On June 23, the Federal Communications Commission (FCC) proposed a fine of $120 million on a scammer who allegedly made nearly 96 million spoofed robocalls in a span of three months to scam people into purchasing vacation packages. Although the FCC has proposed a fine for Adrian Abramovich, the federal agency will grant him a chance to present his case before the issue of the final decision.

How were consumers duped?

According to the FCC, the robocalls always came from local numbers and instructed the responders to “press 1” to get to know about exclusive vacation deals from popular hotels and resort chains such as, Hilton, Marriott, TripAdvisor, and Expedia.

The recipients of the calls who responded were transferred to overseas call centers where live operators tried to convince them to buy vacation packages that usually involved timeshares.
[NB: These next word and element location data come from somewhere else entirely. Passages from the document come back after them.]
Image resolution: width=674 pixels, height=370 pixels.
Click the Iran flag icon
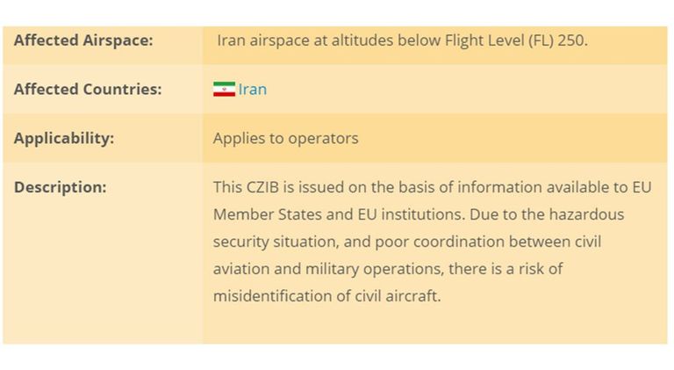pos(224,89)
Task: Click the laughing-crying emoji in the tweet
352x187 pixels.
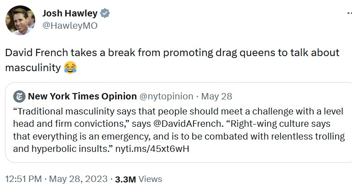Action: tap(70, 68)
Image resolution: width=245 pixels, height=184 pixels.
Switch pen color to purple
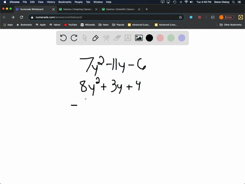182,38
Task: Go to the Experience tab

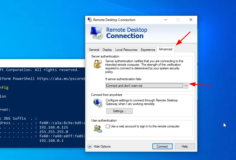Action: 148,50
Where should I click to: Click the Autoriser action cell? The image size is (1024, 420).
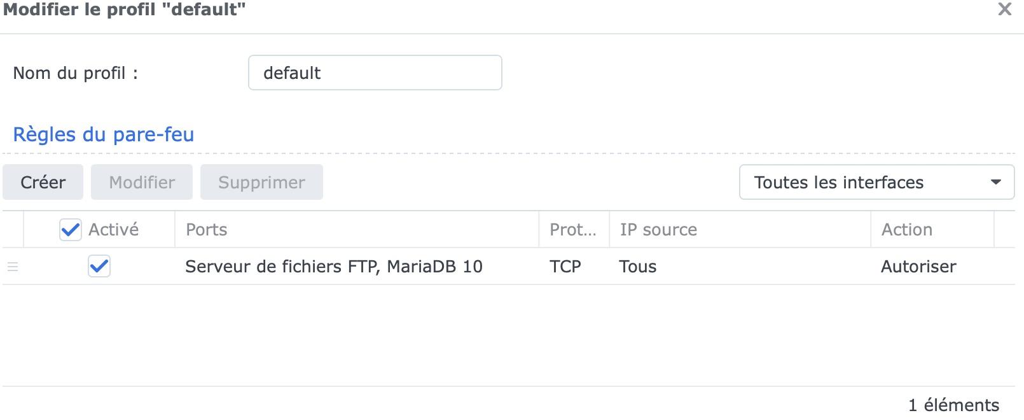918,267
The Washington Examiner reports that the foreign call centers were in no way associated with the popular “travel and hospitality companies mentioned in the recorded message."

Mexican-based call centers associated with scammer

Although the responders of the message were promised exclusives from popular hospitality chains, in reality they were redirected to Mexican-based call centers, which were involved in selling timeshares and vacation packages to many timeshare facilities. Abramovich was in contract with the agencies who wanted him to provide the call generated by his robocall operation.

He was paid on a daily basis for the varying amount of calls that the centers received.

Investigations against Abramovich started in 2016 after the FCC was notified of the scam by TripAdvisor, one of the hospitality organizations mentioned in the recorded message. A citation that was issued to Abramovich charges him of infringing the Telephone Consumer Protection Act's robocall limits.

96,758,223 robocalls made

In the FCC meeting held on June 22, the chairman of the federal agency, Ajit Pai, stated that Abramovich made 96,758,223 robocalls between October 1 and December 31, 2016. FCC investigators have evaluated and scrutinized the details of all the robocalls with the help of a software and currently possess "hand-verified" evidence of the dupe in more than 80,000 calls.

Investigators found that the scammer tweaked each robocall to display a local number and preyed majorly on the elderly, who were ready to spend a few thousand dollars for exclusive vacation packages. According to the commission, the scammer lives in Miami and has created 12 corporations in Florida over the last two decades.